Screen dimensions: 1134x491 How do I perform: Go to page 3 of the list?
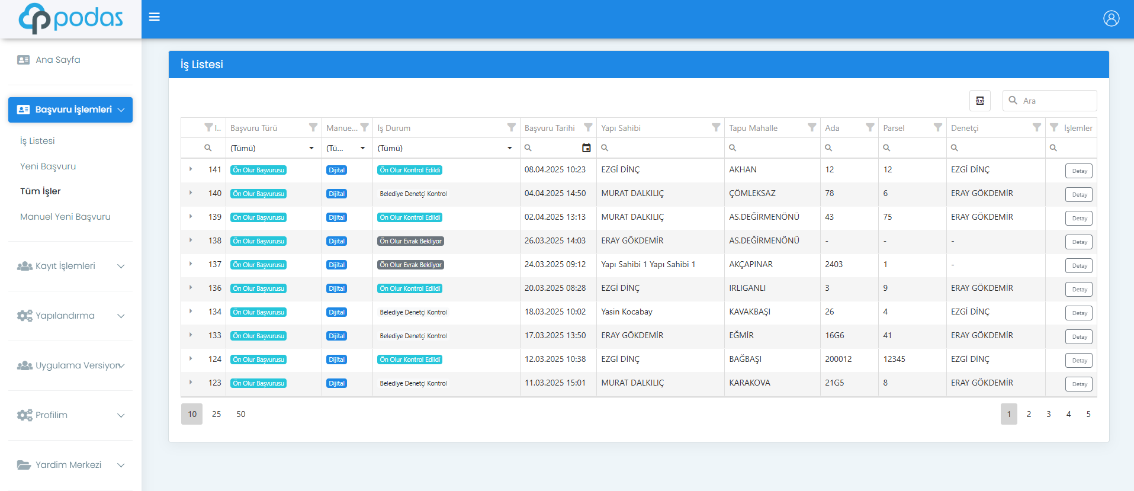(1048, 414)
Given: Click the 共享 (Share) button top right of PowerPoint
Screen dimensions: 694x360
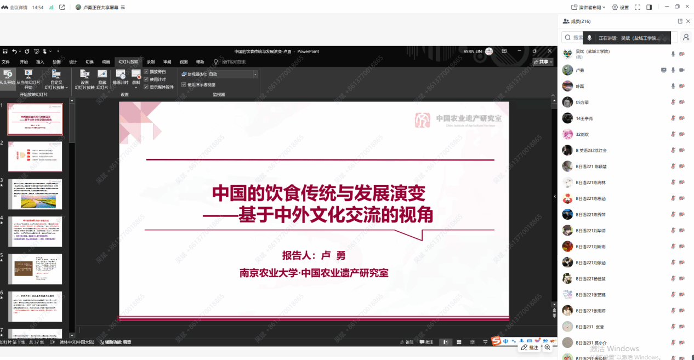Looking at the screenshot, I should click(x=542, y=61).
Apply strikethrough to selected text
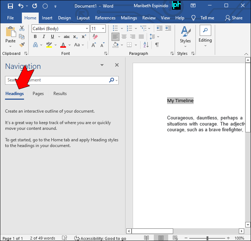The height and width of the screenshot is (241, 251). click(x=66, y=37)
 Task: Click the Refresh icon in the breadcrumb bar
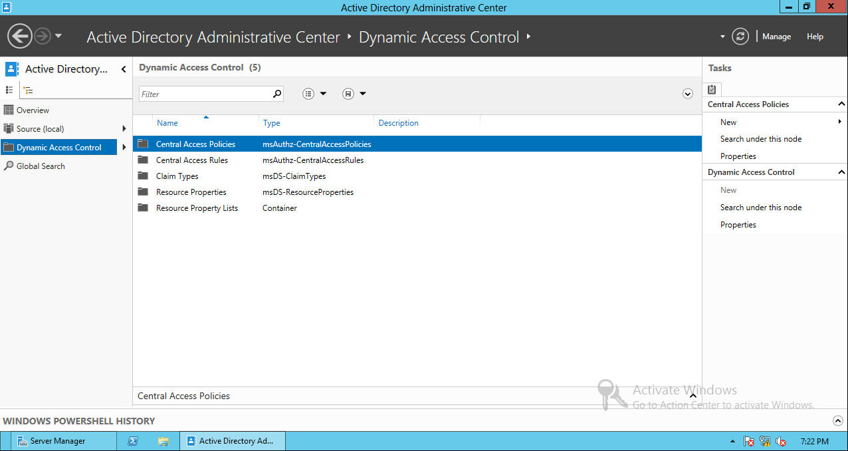pos(740,37)
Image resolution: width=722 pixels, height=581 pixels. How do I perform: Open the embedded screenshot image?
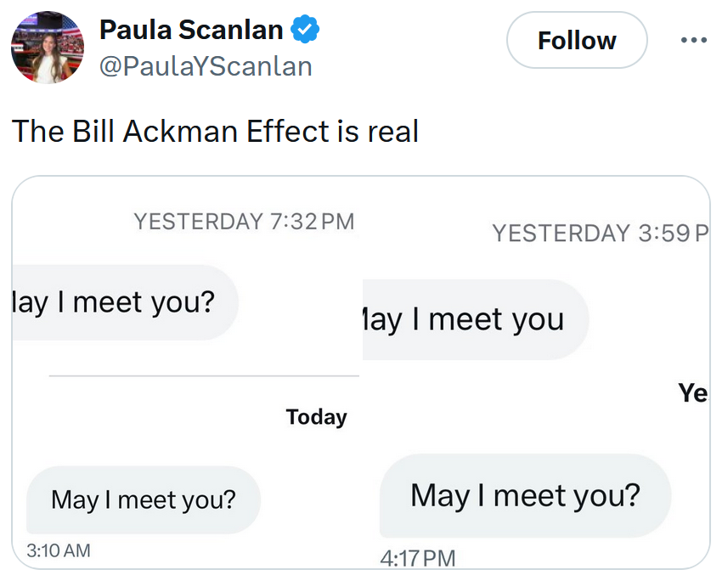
--*--
§ WHAT IS NEEDED
All lines from the line with "Apply strikethrough to selected text" through the final line of the data, both included, are to be repeated exactly; no other lines and no pictures.

§ OUTPUT
Apply strikethrough to selected text
The height and width of the screenshot is (241, 251). click(x=66, y=37)
 Task: Click the Refresh icon in the breadcrumb bar
pos(740,37)
Image resolution: width=722 pixels, height=581 pixels. How do I perform: Open the embedded screenshot image?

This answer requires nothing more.